Penurunan kemampuan investasi untuk menyerap tenaga kerja terjadi karena dominasi realisasi investasi sektor sekunder, terutama industri pengolahan, beralih ke sektor jasa. Tahun 2013, realisasi investasi sektor sekunder masih mencapai 55,4 persen, primer 22,6 persen, dan sektor tersier 22 persen.

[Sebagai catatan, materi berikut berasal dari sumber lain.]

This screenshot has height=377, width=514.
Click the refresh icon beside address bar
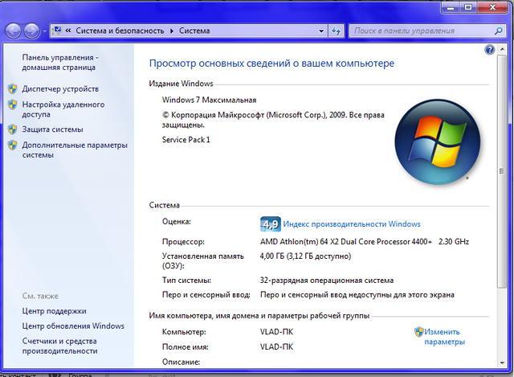[336, 31]
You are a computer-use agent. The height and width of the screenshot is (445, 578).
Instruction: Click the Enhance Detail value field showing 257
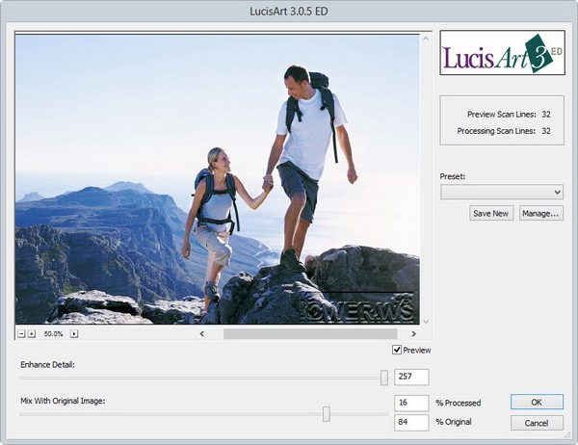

Kondisi tahun 2018 terbalik, investasi ke sektor sekunder tinggal 35,3 persen, sementara ke sektor primer 16,5 persen dan tersier melonjak jadi 48,2 persen. Pada triwulan III-2019, investasi sektor jasa bahkan mencapai 59 persen, sementara untuk industri manufaktur 24,5 persen, pertambangan 7,4 persen, tanaman pangan perkebunan dan peternakan 7,4 persen, kehutanan 1,6 persen, dan perikanan hanya 0,1 persen.
Dengan demikian, jika kebutuhan utama adalah terbukanya lapangan kerja, fokusnya mesti jelas yaitu kembali menggeser realisasi investasi ke sektor manufaktur, terutama sektor padat karya. Pemerintah bisa memprioritaskan untuk mengatasi aturan yang tumpang tindih dan memberikan insentif yang kongkrit ke sektor itu. Terutama untuk meningkatkan efisiensi atau menurunkan beban ekonomi biaya tinggi di logistik, energi, dan memangkas berbagai biaya siluman.
Hasil survei kegiatan dunia usaha (SKDU) Bank Indonesia November 2019 memperlihatkan faktor utama penghambat investasi. Ternyata, berdasarkan respon responden, faktor terbanyak adalah suku bunga (18,9 persen), perizinan (19,7 persen), infrastruktur (10,2 persen), perpajakan (9,13 persen), keamanan (7,63 persen), ketenagakerjaan (7,52 persen), undang-undang/ketentuan (7,20 persen), dan akses kredit bank (5,59 persen).
Jadi masih mau meneruskan dan mempercepat omnibus law?